She cannot say she suspected
her thoughts were on double-glazing and clothes-lines
the only pang
of something not being quite right
was her forgetting to defrost the mince.
She admitted these things
they had been a choice, of sorts.
Casting back she recalls
placing a marble under her mattress
swearing she could feel its smooth hardness
proving she was a Princess
and destined for Other Things.
Slicing her thumb
cutting the crusts off jam sandwiches
she imagines whorls of flesh
dairy-whipped into bloody peaks.
Hands rooted in the sink
looking out her window at the familiar yellow field
clusters of words blister and rearrange
the brutality of her new vocabulary shocks her.

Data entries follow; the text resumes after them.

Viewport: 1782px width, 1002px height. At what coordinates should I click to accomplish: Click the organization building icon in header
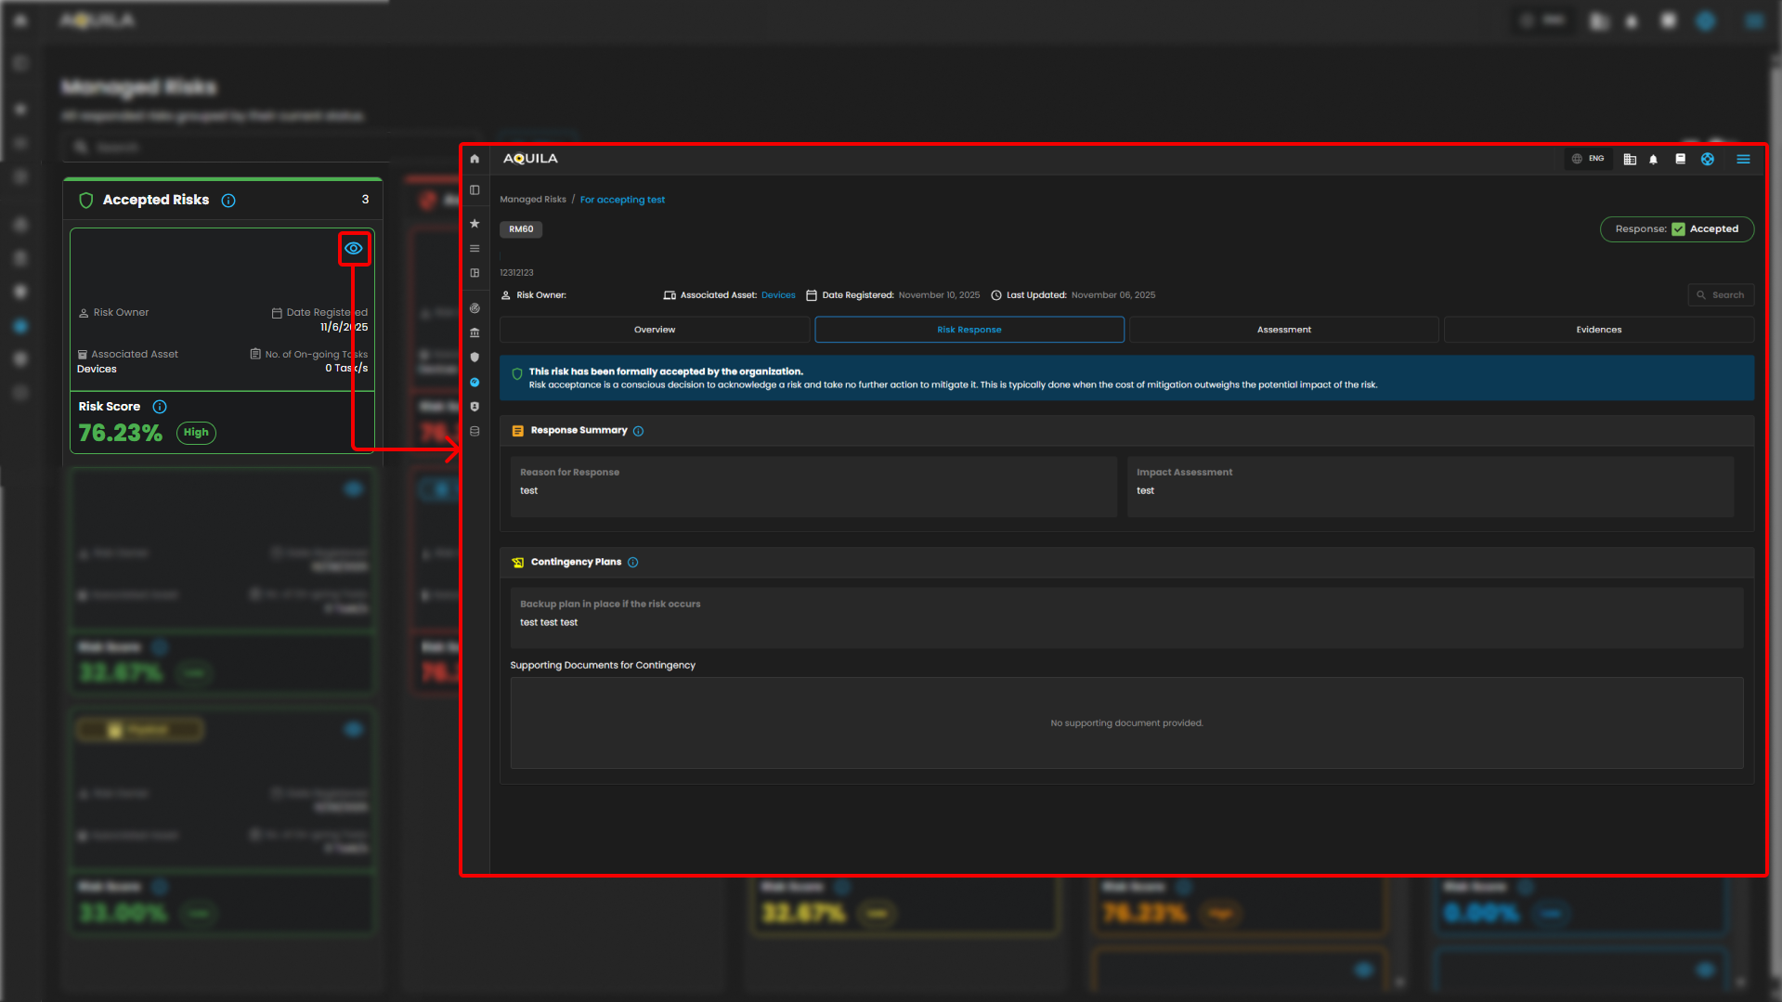pos(1629,160)
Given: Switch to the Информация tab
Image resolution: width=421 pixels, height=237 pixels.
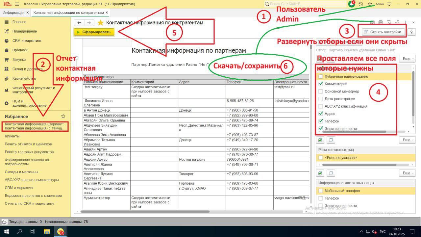Looking at the screenshot, I should click(x=13, y=13).
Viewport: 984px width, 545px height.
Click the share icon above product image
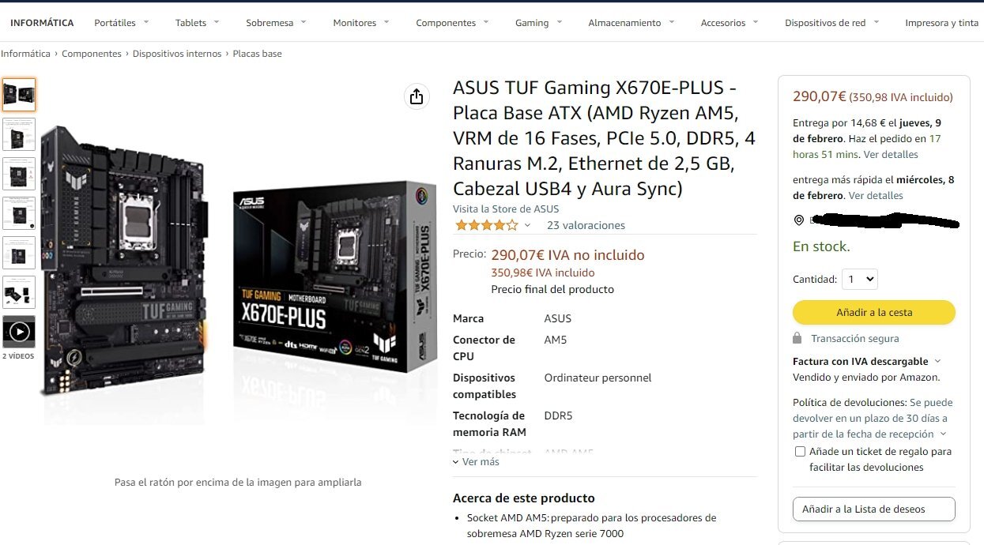tap(417, 96)
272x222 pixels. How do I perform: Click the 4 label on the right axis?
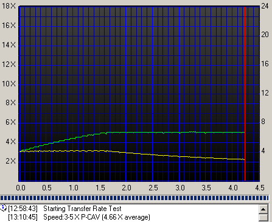point(263,151)
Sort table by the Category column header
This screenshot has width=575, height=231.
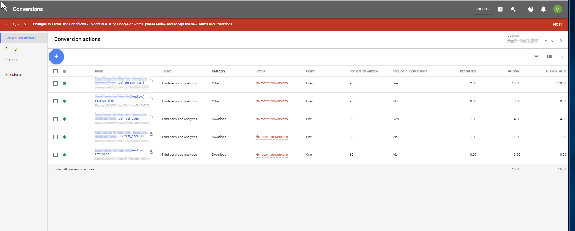(x=218, y=71)
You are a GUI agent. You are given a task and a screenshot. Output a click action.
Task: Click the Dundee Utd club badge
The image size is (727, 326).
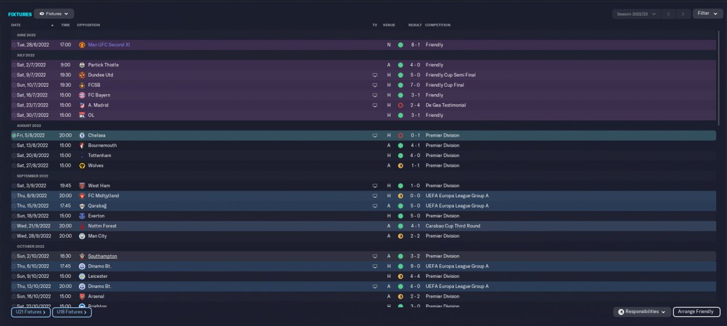tap(82, 75)
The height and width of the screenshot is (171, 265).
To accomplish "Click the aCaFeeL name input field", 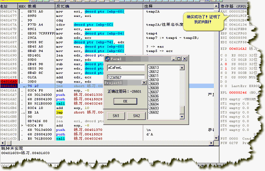I will pos(126,67).
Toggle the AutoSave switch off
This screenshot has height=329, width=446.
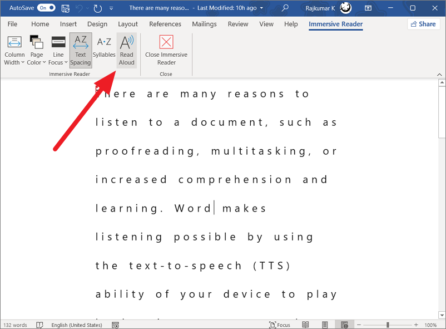click(46, 8)
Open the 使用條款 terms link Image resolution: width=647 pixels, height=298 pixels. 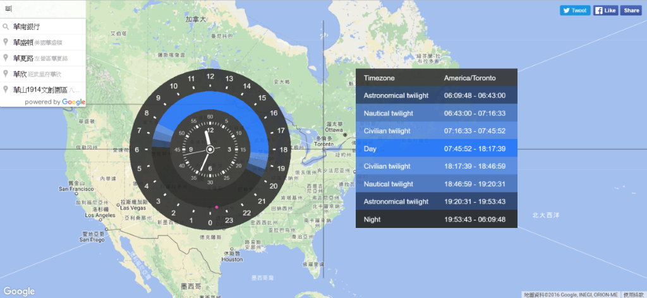tap(634, 294)
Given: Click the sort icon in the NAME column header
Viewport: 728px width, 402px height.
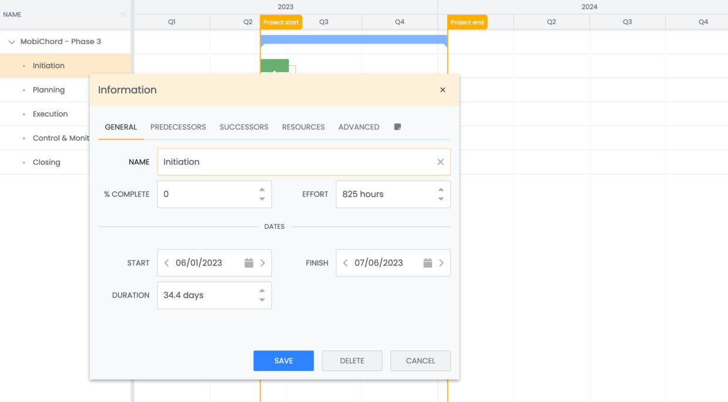Looking at the screenshot, I should click(124, 13).
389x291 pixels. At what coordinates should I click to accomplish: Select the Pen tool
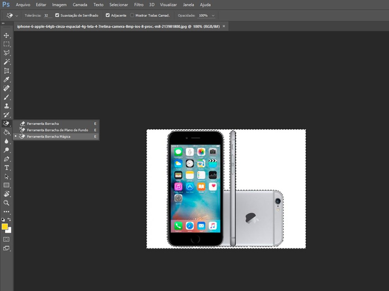point(6,159)
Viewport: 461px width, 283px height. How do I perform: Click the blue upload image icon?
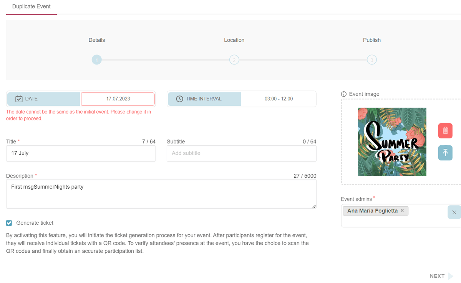(x=445, y=153)
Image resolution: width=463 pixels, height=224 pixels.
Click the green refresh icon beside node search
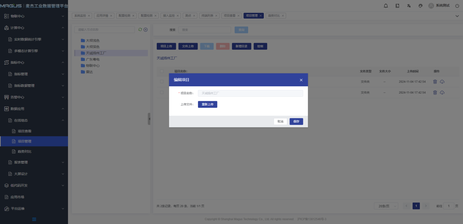pyautogui.click(x=140, y=30)
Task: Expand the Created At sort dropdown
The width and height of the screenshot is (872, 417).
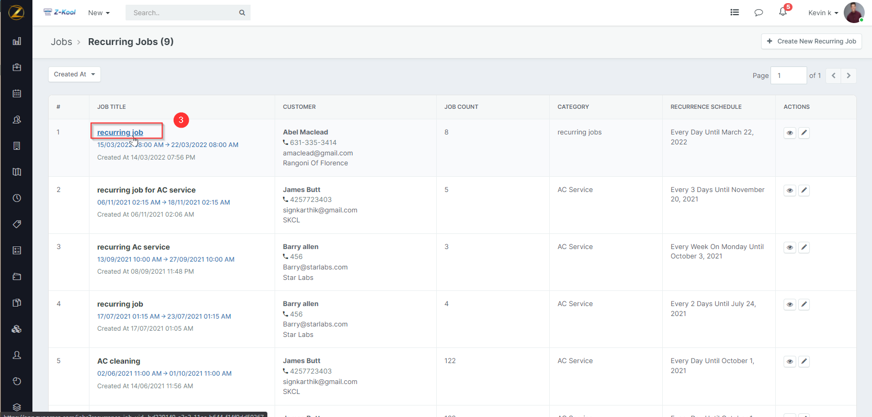Action: [x=74, y=74]
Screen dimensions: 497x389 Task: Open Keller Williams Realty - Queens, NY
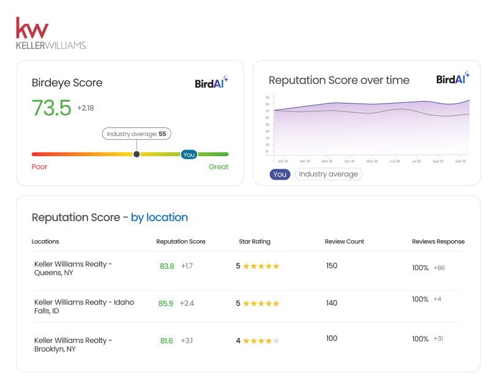point(73,268)
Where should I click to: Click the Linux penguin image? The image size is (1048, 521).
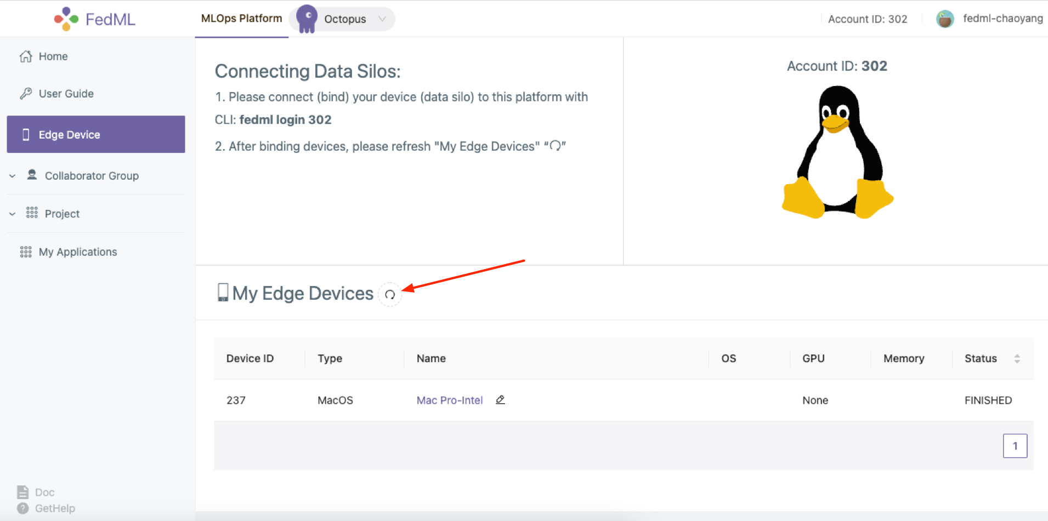tap(837, 152)
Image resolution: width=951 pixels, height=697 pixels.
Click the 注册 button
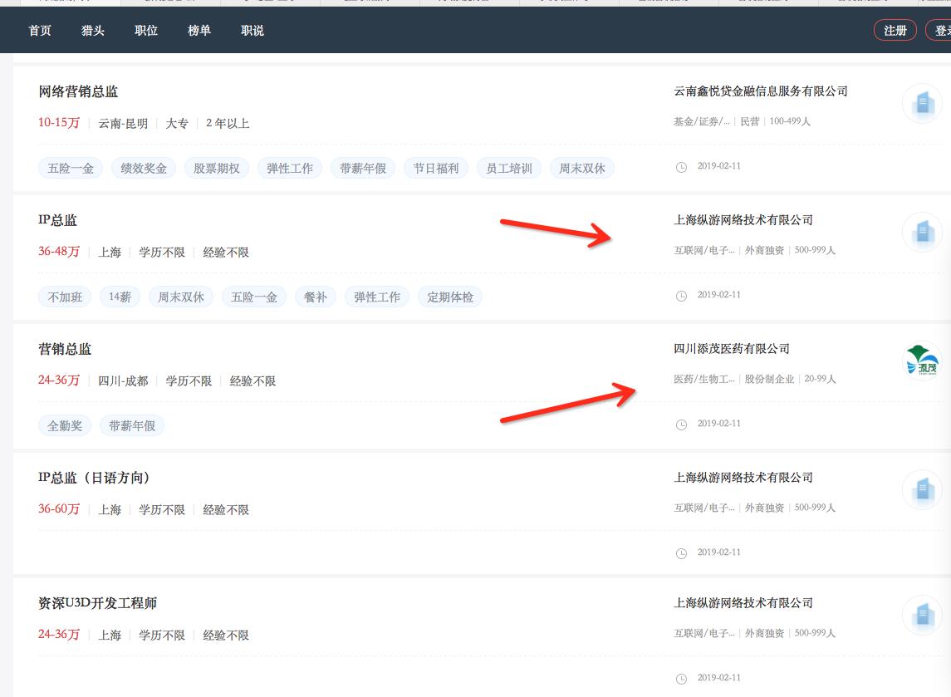click(x=895, y=30)
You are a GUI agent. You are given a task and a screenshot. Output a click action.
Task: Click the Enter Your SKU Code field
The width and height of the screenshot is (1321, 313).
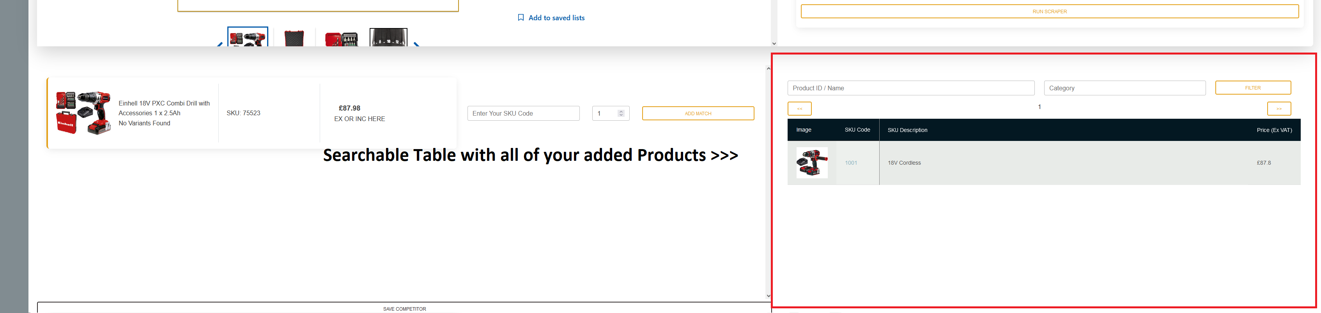pos(523,113)
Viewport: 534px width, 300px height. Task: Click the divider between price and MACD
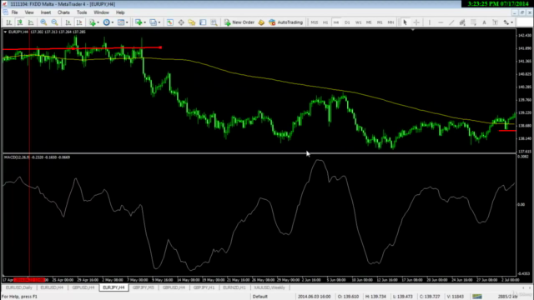pyautogui.click(x=259, y=153)
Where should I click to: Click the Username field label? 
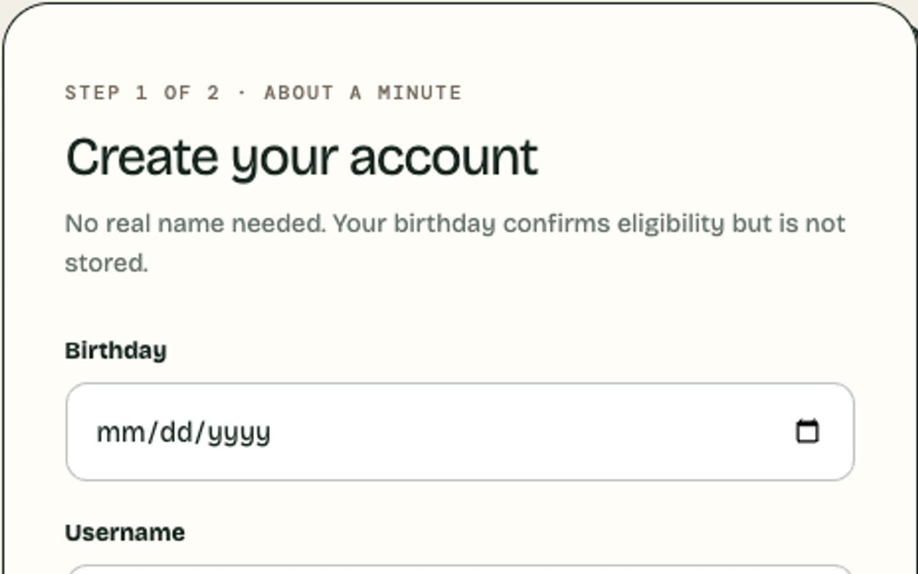pyautogui.click(x=125, y=533)
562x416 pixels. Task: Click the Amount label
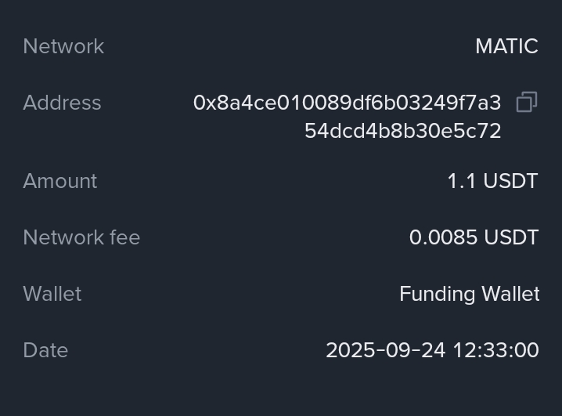point(60,181)
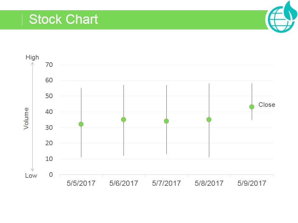298x223 pixels.
Task: Click the High label above axis
Action: click(x=32, y=57)
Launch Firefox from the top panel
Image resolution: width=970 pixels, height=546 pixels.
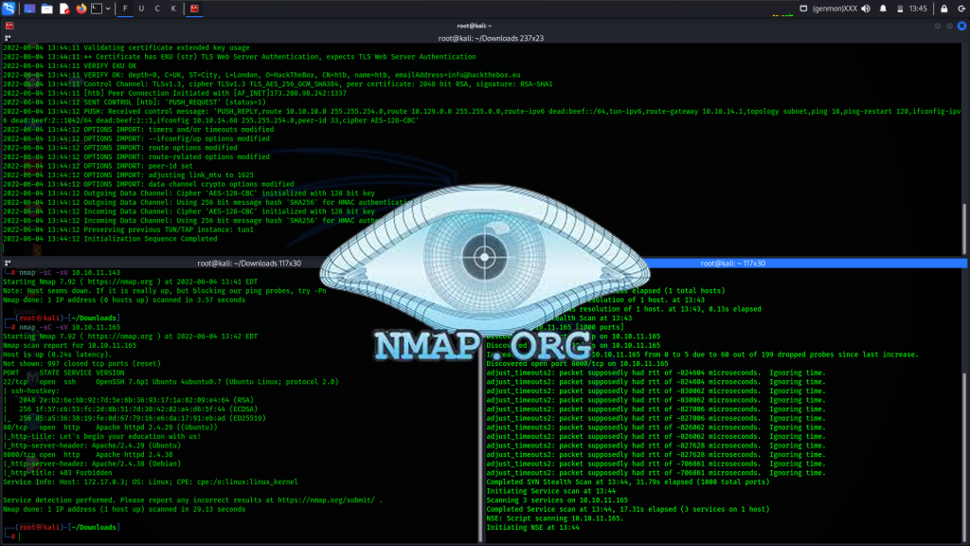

She is squashed between boards
her body re-experiencing the tingle
of development, the soreness of a future
emerging, inevitable and unstoppable.
She once wished for detachable breasts
that flew above her, attached to her chest by a silver cord.
Now one hovers just beyond her line of vision, a fluttery phantom
and she doesn’t know if the other one
its slightly bigger twin having been licked by it
weeps in pain or sympathy or relief.
She keeps these thoughts contained
and remembers Autumn and the smell of burning barley
all that wicked heat provoking
germination, tough and tender.
She knows her body holds memories
rocks them to sleep and stores them away.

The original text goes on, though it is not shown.